CSDP
is a command‑line workflow that enriches eddy-covariance (EC) station data with reanalysis variables from ERA5, and optionally gap‑fills AmeriFlux predictors. It also helps getting data to feed a neural network (previously used to analyze fires conditions across Canada). It operates in two main stages driven by YAML configuration files. It starts by querying data from the Copernicus Data Store.
Note: There is 2 possible use cases of the pipeline. Both download ERA5 data but use it differently.
The first is asking for a directory containing GeoJSON files. The goal of this use case is if you have a large area that contains polygons defining a set of spatial regions (e.g., administrative boundaries, fire perimeters, or ecological zones), and you want to aggregate the ERA5 data over each polygon rather than at individual points.
The second is designed for point-based extraction. Instead of polygons, you provide a latitude/longitude coordinate (e.g. weather station, eddy covariance tower site, or random sampling location), and the pipeline will download the ERA5 variables directly at this exact point without performing any spatial aggregation.
First, git clone
the project to your desired local directory and go to pipeline/
. Once this is done, please run the following commands:
conda env create -f environment.yaml
conda activate carbon
Easy as that! You are now all set up!
1. Prepare configuration
- Create a YAML file (please use the same structure as in the repo,
download_config.yaml
) describing the date range, target predictors, geographic footprint, aggregation level, and an optional field name to label features. - Nothing as to be put in the
process_config.yaml
file except the desired prefix of your output file(s).
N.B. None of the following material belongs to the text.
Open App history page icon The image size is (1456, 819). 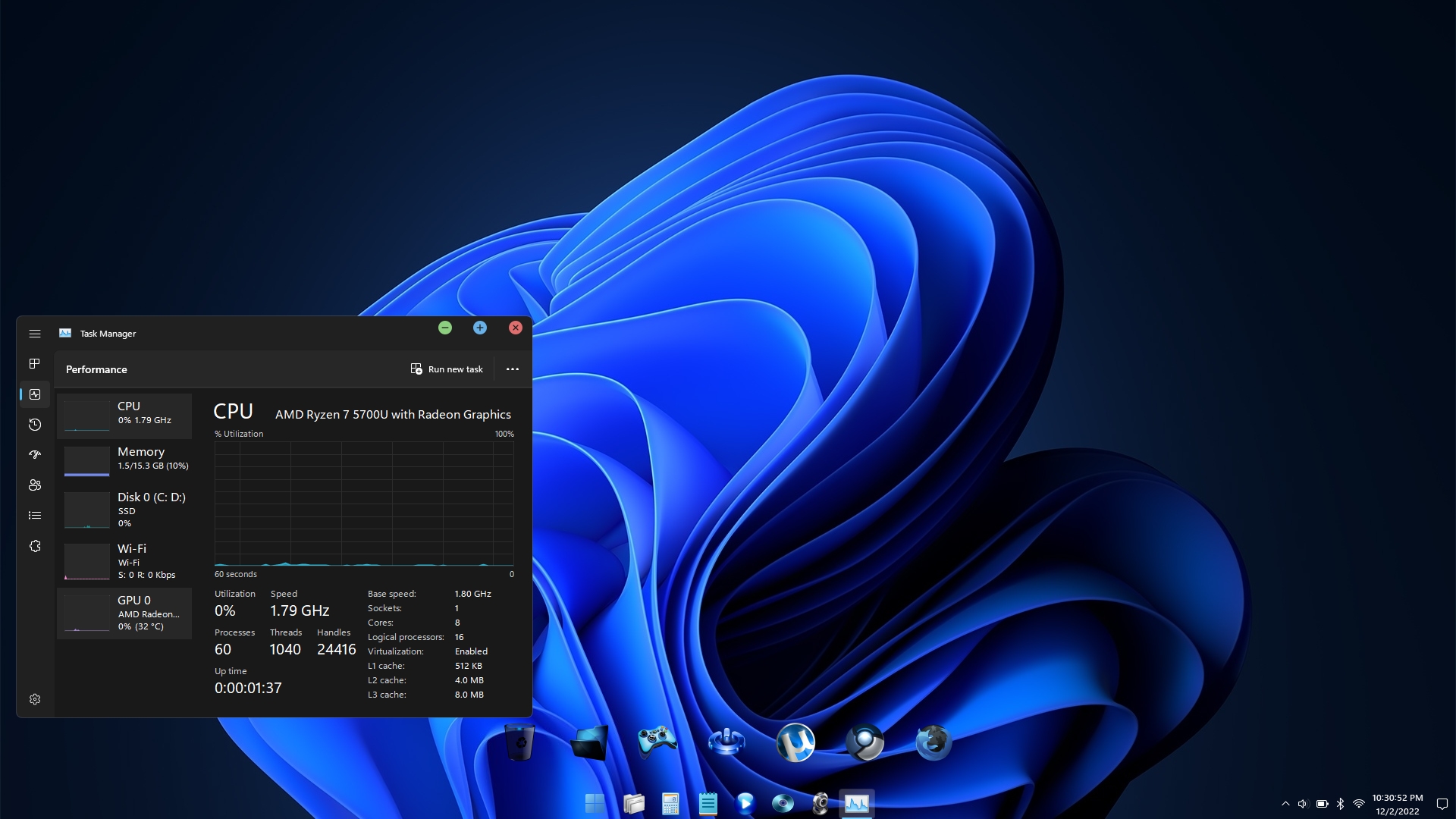pos(35,425)
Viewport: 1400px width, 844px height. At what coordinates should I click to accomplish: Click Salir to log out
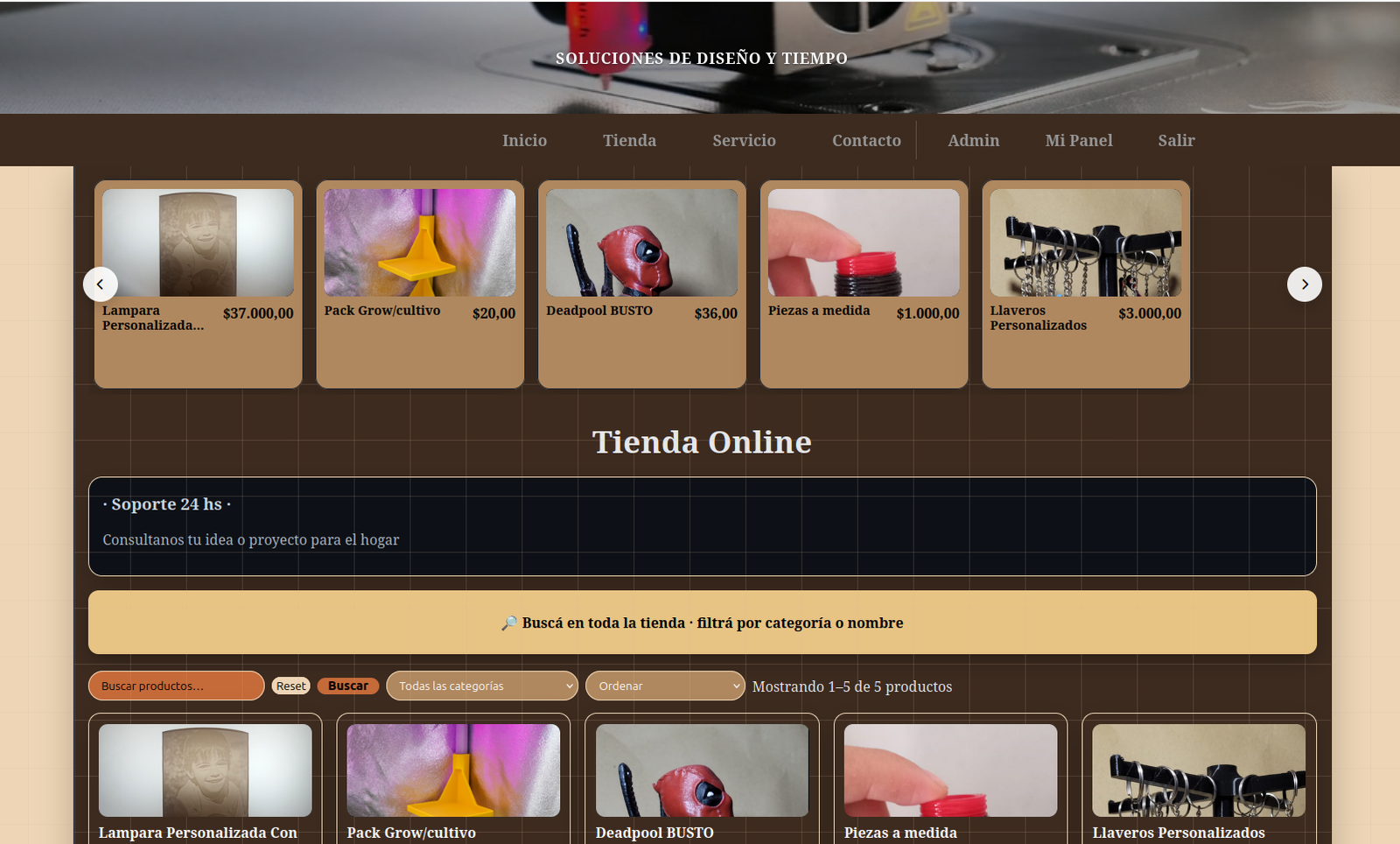tap(1176, 140)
2. Download ERA5 (and optional datasets)
- Run
carbonpipeline download --config download_config.yaml
- For each region, the pipeline:
- Builds grouped CDS API requests (hourly, daily or monthly, depending on the date range).
- Asynchronously fetches ERA5 NetCDF files, storing them under
datasets/
. - Automatically retrieves CO2 or WTD products when those predictors are requested.
- A
manifest.json
records geometry, predictors, and file locations for the subsequent processing step.
3. Process and convert
- Run
carbonpipeline process --config process_config.yaml
- Using the manifest, the pipeline:
- Merges NetCDF files, renames ERA5 shortnames, and appends CO2/WTD layers when available.
- Clips data to each region's bounding box and converts ERA5 variables into AmeriFlux predictors with the
carbonepipeline/Processing/processing_utils.py
script. - Writes one NetCDF per region in
outputs/
, with optional daily or monthly aggregation. - If a CSV was supplied, then add a new column for each requested predictors with the corresponding data.
Simply throw the command carbonpipeline download --config examples/download_config_geojsons.yaml
. Once the download is finished,
you can now do the processing. Thus, running carbonpipeline process --config examples/download_config_process.yaml
.
Same as the previous processing type. Just change download_config_geojsons
for download_config_site
and process_config_geojsons
for process_config_geojsons
.
Option | Description | Processing type | Pipeline step |
---|---|---|---|
action |
Stage to run (download or process ) |
N/A | N/A |
output-filename |
Prefix for processed NetCDF files | Polygons & site location | Process |
start , end |
ISO datetime range; must respect chosen aggregation granularity | Polygons & site location | Download |
preds |
List of AmeriFlux predictors (TA, PA, etc.) | Polygons & site location | Download |
coords-dir |
Directory of GeoJSON features; omit for global coverage | Polygons | Download |
aggregation-type |
DAILY , MONTHLY , or omitted for hourly |
Polygons | Download |
id-field |
Property name used to label each GeoJSON feature | Polygons | Download |
data-file |
CSV file for gap‑filling missing values | Site location | Download |
location |
Coordinates of the site location | Site location | Download |
Saving a separate file for each region (polygon) is not always optimal, especially when dealing with more than a thousand regions. Depending on the size of each region, the storage requirements can become very large. For this reason, it is recommended to run the pipeline on (1) an external hard drive or (2) a computing cluster with sufficient storage.
Right now, the processing type "Site Location" cannot process multiple files at the same time. However, this could be changed in the future.
Contributions is welcome. I recognize that the code may not yet be perfectly structured and that documentation is still sparse. Any help in improving clarity, structure, and maintainability is especially appreciated.